Tabsch has always felt the conversation around Bryant and her fight against the LGBTQ+ community, particularly in Florida, is under-discussed. He says he's been ruminating on the idea of a documentary tracing that moment to the current political state of affairs in Florida for some time. After all, this history is not too far in the rearview — Bryant died less than two months ago, in December 2024. And the parallels to Florida's current-day culture wars against everything from books to trans rights ring loudly.
"We literally see an attack on the queer community and very much so on the trans community happening in real-time," says Tabsch. "Even though it’s 2025, there’s a far-right agenda that is trying to reshape the future, and, I believe, trying to reshape the future without us. So [this story] feels as relevant today as it did five decades ago."
"This is the most political film I’ve ever made," he adds, taking a deep pause before he continues. "In many ways, this is the most personal thing I’ve ever done because I grew up with the weight of that law that Anita Bryant helped pass."
The ordinance that once protected the queer community from discrimination in Miami-Dade County wasn’t reinstated until 1998 — two decades after Bryant's campaign succeeded in repealing it. A young Tabsch even worked the phone banks in the late '90s in support of its reinstatement.
"One of the things that 1977 campaign did was that it really forced the issue of gay rights onto the national platform in a way that it had never been before," says the director.
The Save Our Children movement, run by Bryant and her fellow Christian anti-gay crusaders, began in Florida, but it shaped the national conversation around queer rights for decades to come.
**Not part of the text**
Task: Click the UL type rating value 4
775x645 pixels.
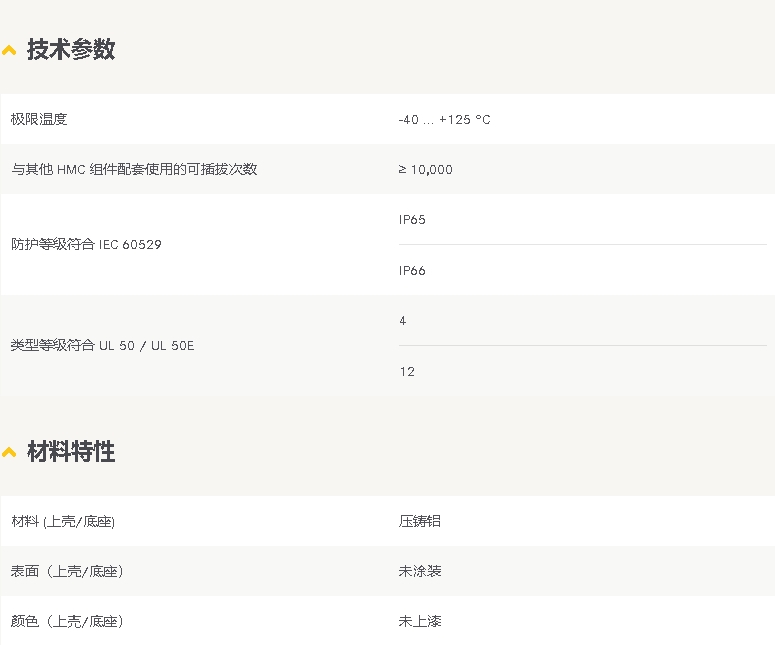Action: tap(403, 320)
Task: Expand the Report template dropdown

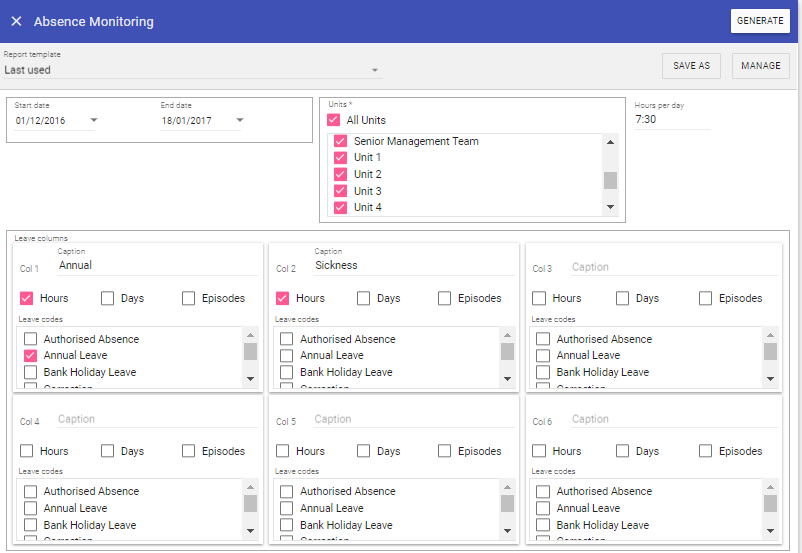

One of the key slogans of Bryant's anti-gay campaign was, "Homosexuals cannot reproduce, so they must recruit." It fueled fears about queer people preying upon children specifically. Fast-forward five decades, and it's not hard to see how those same logical foundations were used to justify Gov. Ron DeSantis's so-called "Don’t Say Gay" bill.
"The film is going to be a direct line that we're going to draw from that campaign in 1977 through the present day," says Tabsch. "That moment with Anita, the Save Our Children campaign, really kind of informed the anti-LGBT rhetoric that we still see, unfortunately, today in our news. Although it’s rooted in the past, it’s very much connected and relevant in the present."